È da rivedere l’impianto del Farm to Fork nella direzione del concreto interesse della salute dell’uomo e dell’ambiente, mettendo al bando definitivamente concetti come “cibo sintetico”, farina di grilli, Tea (leggi Ogm) ed altre diavolerie. Il rispetto per la tradizione e per la dignità del contadino italiano ed europeo, naturalmente vocato all’agricoltura biologica (di fatto adottata dappertutto fino all’arrivo dei prodotti di sintesi) è assolutamente incompatibile con ogni tentativo di dimostrare che il cibo che nutre i popoli e li mantiene sani possa essere prodotto fuori dalle azienda agricola, nei freddi “bioreattori” degli stabilimenti industriali.
Con le recenti aperture ai cibi sintetici, la deroga all’uso del glifosato, il via libera alle Tea e per ultimo la revoca dell’impegno a contenere l’uso dei fitofarmaci, la politica europea ha definitivamente mostrato il suo vero volto e il disegno di un piano agricolo che guarda ad un orizzonte iper-industriale e tecnologico, governato dalle lobby della chimica, delle biotecnologie e delle royalty sui semi, dove il ruolo dei contadini, custodi dei sistemi ambientali e della civiltà della terra, diventa sempre più marginale.
L’agricoltore europeo oggi subisce regole in gran parte parametrate sui i grandi complessi agro-industriali, che ben poco hanno a che fare con l’agricoltura e il mondo rurale. Un carico di adempimenti burocratici e di costi di beni e servizi, necessari al processo produttivo, che rendono la gestione della piccola azienda anti-economica quando si confronta con l’offerta dei trust multinazionali dell’”industria del cibo”.

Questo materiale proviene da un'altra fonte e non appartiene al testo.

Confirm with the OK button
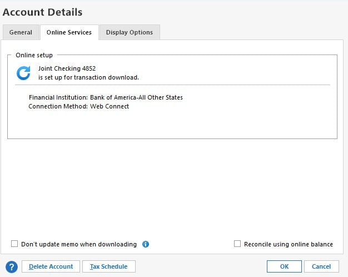 pyautogui.click(x=284, y=266)
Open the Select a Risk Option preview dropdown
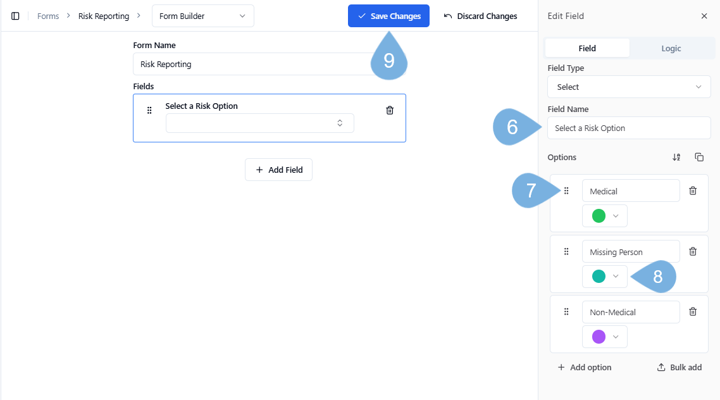Image resolution: width=720 pixels, height=400 pixels. click(x=259, y=123)
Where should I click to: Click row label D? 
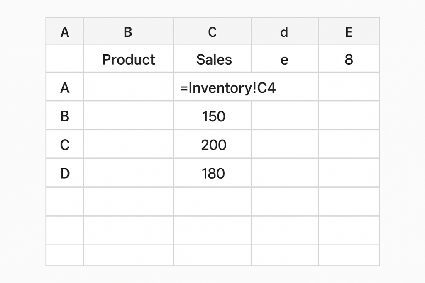(x=65, y=173)
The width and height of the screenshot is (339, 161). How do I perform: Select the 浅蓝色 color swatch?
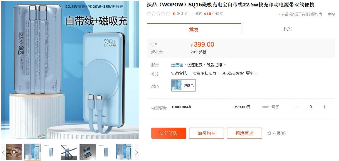pyautogui.click(x=184, y=85)
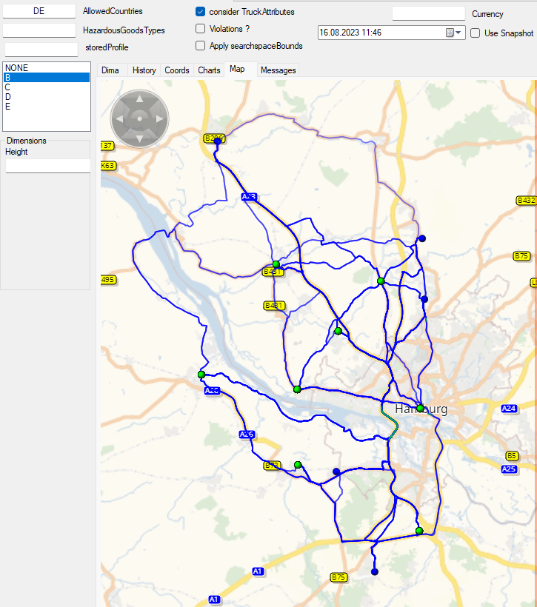Screen dimensions: 537x607
Task: Pan the map left with the navigation arrow
Action: pyautogui.click(x=120, y=118)
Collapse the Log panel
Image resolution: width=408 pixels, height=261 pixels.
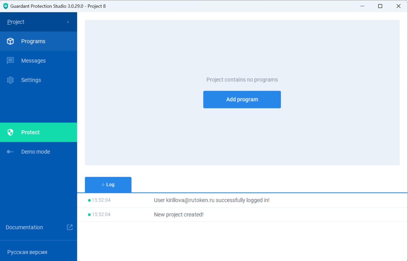click(108, 185)
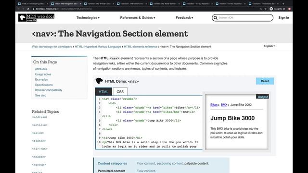Expand the References & Guides menu
The height and width of the screenshot is (173, 308).
138,18
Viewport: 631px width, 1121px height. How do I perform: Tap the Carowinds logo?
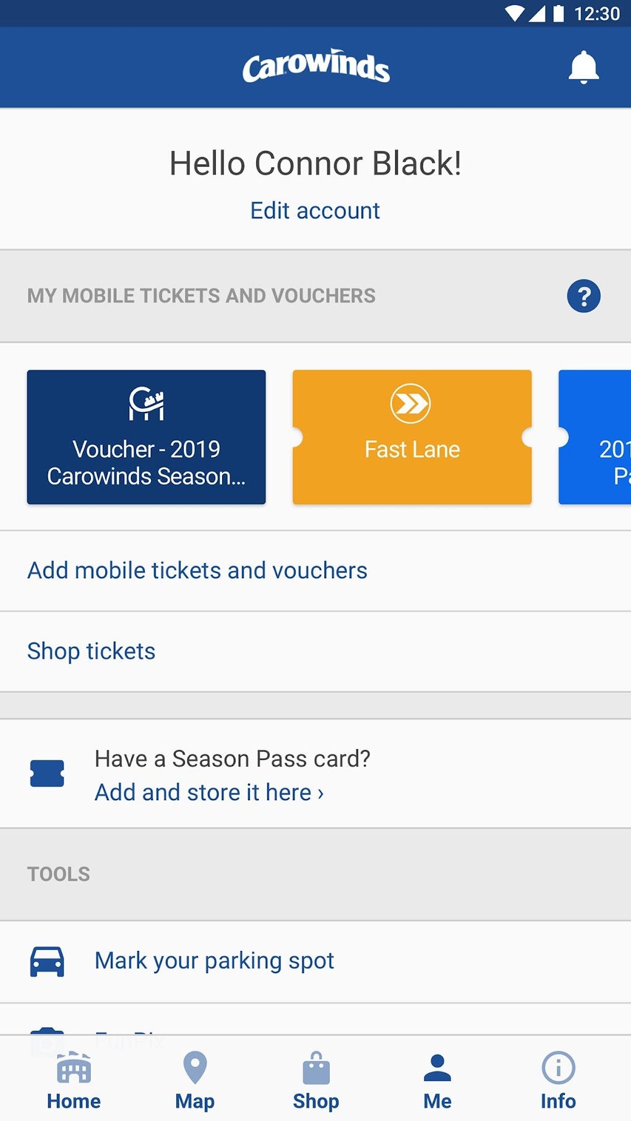pyautogui.click(x=316, y=67)
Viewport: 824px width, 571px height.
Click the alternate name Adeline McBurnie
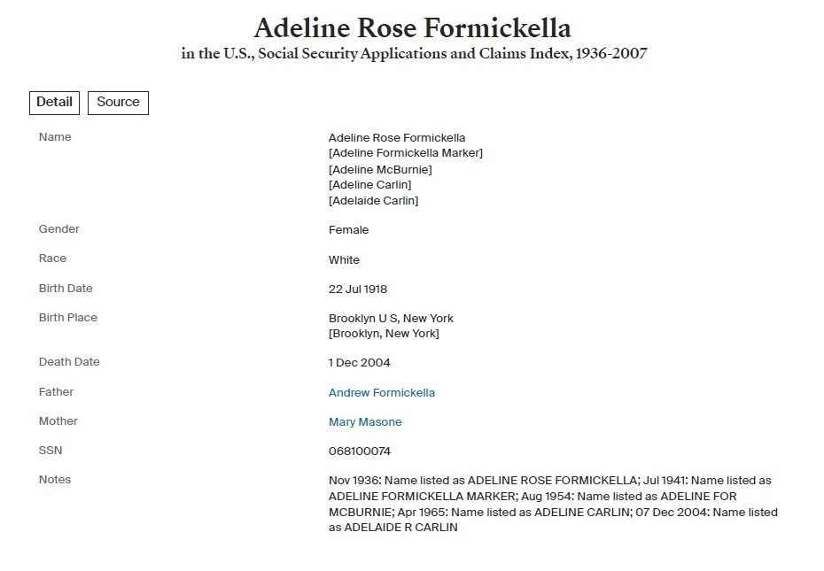coord(380,169)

La visione di una nuova agricoltura dei popoli europei si dovrebbe semplicemente basare sul ruolo protagonista di quel 93% di aziende piccole e medie dimensioni che con orgoglio gestiscono i 175 milioni di ettari della Sau europea di cui circa 14 milioni già condotti in biologico. Queste aziende, che costituiscono di già la rete rurale più efficiente del pianeta, non avrebbero nessun bisogno delle 350 mila tonnellate di principi attivi di fitofarmaci che ogni anno si consumano in Europa avvelenandone il cibo, tanto meno di buona parte degli 11,2 milioni di tonnellate di concimi chimici, in prevalenza nitrati, venduti in Europa nel 2020. Un valore commerciale che rappresenta sostanzialmente un costo netto per le tasche degli agricoltori, oltre che un grave danno per la biodiversità e per il sistema ecologico da cui un’agricoltura responsabile e sostenibile trae la sua forza. A chi giova quindi la chimica in agricoltura?. Non certo ai veri agricoltori europei!
L’agricoltura è “il divino alito della terra” per dirla con Plinio, e allora mi si spieghi di cosa è colpevole il contadino che di questa azione divina è virtuoso sacerdote. Quale interesse ha il contadino, quello vero, a stravolgere gli ecosistemi, quando sa bene che è nella semplicità delle sue azioni e nella parsimonia dei mezzi di produzione utilizzati che trova successo la sua attività?
Il bravo commerciante, si diceva una volta, non è tanto chi sa vendere, ma chi sa comprare. Ne è dimostrazione il grande panorama delle aziende biologiche italiane ed europee, che hanno intrapreso il modello virtuoso dell’approccio olistico alla produzione agricola dicendo no a concimi chimici e fitofarmaci e presidi di sintesi in genere.
Viva l’agricoltura e viva i contadini responsabili. E se la zappa può renderci ancora felici, viva la zappa!